In a particularly ironic turn, he mocked anyone who might believe in an “enormous conspiracy” by the various arms of the U.S government to suppress the truth about the POWs. Ironic, because Franklin himself was an unrepentant radical Maoist who been one of the very few tenured professors fired during the campus turmoil of the 1960s when he incited riots at Stanford and organized attacks on university buildings. Apparently, he firmly believed that government officials all lied about Vietnam during the war itself, but became scrupulously honest once it had ended.

Franklin’s naivete is almost charming. In 1985 President Reagan’s National Security Advisor was secretly caught on tape admitting that POWs were probably still alive, a statement exactly contrary to his official public position. But Franklin attributes this stunning gaffe to the distorting psychological influence of the Rambo movies then playing in the theaters.

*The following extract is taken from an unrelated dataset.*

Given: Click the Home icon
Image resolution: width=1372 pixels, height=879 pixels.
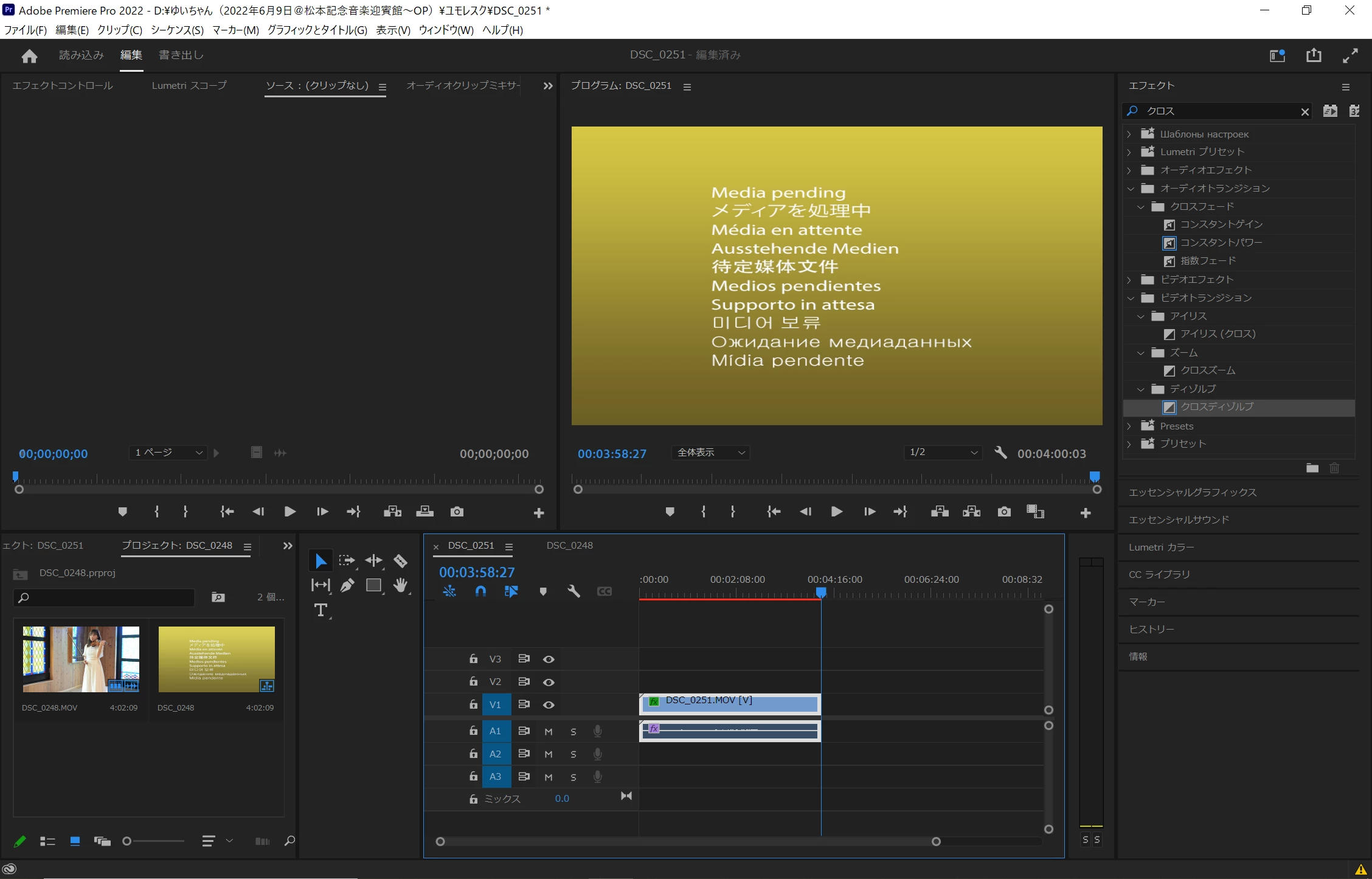Looking at the screenshot, I should click(29, 56).
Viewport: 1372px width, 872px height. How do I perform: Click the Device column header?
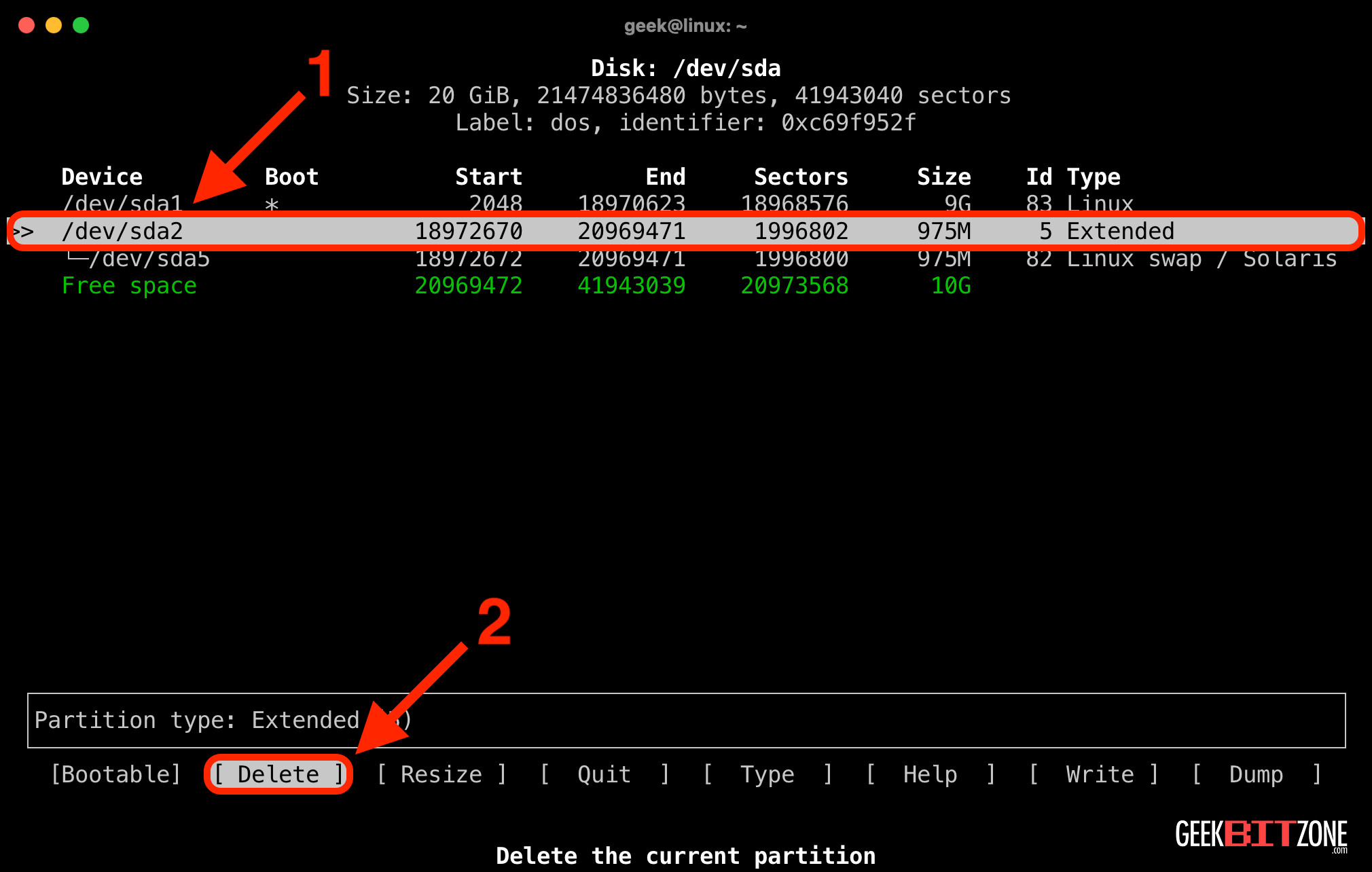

He also persuasively argues that Reagan himself firmly believed in the reality of the POWs and during his term of office made various secret attempts to rescue them, but uses these facts merely to portray the Gipper as ignorant and delusional, never apparently considering the possibility that the president of the United States might have access to better intelligence sources than those of a Maoist professor of cultural studies.

Meanwhile, Schanberg noted sworn testimony by Reagan’s National Security Advisor, revealing that early in the administration an offer had been received via a third country suggesting Hanoi would return the surviving POWs in exchange for a payment of $4 billion (the difference from the original $3.25 billion presumably representing nearly a decade of accrued interest). Perhaps this development, rather than Hollywood action movies, helped explain the president’s beliefs.

Indeed, perhaps the most remarkable aspect of Franklin’s piece is that although he devotes 21 pages of magazine text to exhaustively exploring almost every cultural aspect of the so-called “POW Myth,” including detailed plot summaries of several Hollywood action movies, he never once even mentions the $3.25 billion in reparations that America had promised Vietnam and then never paid, which likely constitutes the key to the entire political mystery. I find that omission highly suspicious and wonder whether he (or his editor) feared that providing such a telling clue might lead his readers to reconsider the entire logical framework being presented to them.

As mentioned, Franklin was an especially fervent opponent of the Vietnam War and he surely must have retained a burning political hatred for Henry Kissinger and the other Nixon Administration alumni whom he blamed for the disaster. But these individuals were obviously also the central figures behind the POW cover-up, and by applying a thick whitewash of cultural critique to the massive scandal, he helped ensure that none of them were ever called to account for their misdeeds by the American people. The term “useful idiot” surely comes to mind.

Over the years it has become quite apparent that major media outlets are sometimes enlisted as weapons in a subterranean propaganda war, and one must wonder whether publication of the massive Franklin cover story, timed to precisely coincide with the launch of the Senate POW Hearings, might have been an instance of this. Certainly there were powerful political figures very eager to bury the scandal once and for all, and what better way to do so than by providing a prestigious national platform for a cultural critic whose greatest personal specialty was the literary interpretation of science fiction, having him produce an article focusing so heavily upon the cultural and ideological shortcomings of the POW advocates while rather casually dismissing the possible factual basis of their case. Surely there must have been numerous investigative journalists available who might have used the same venue to provide the magazine’s elite national readership with a much more realistic and balanced assessment of the facts. But perhaps that’s exactly the point.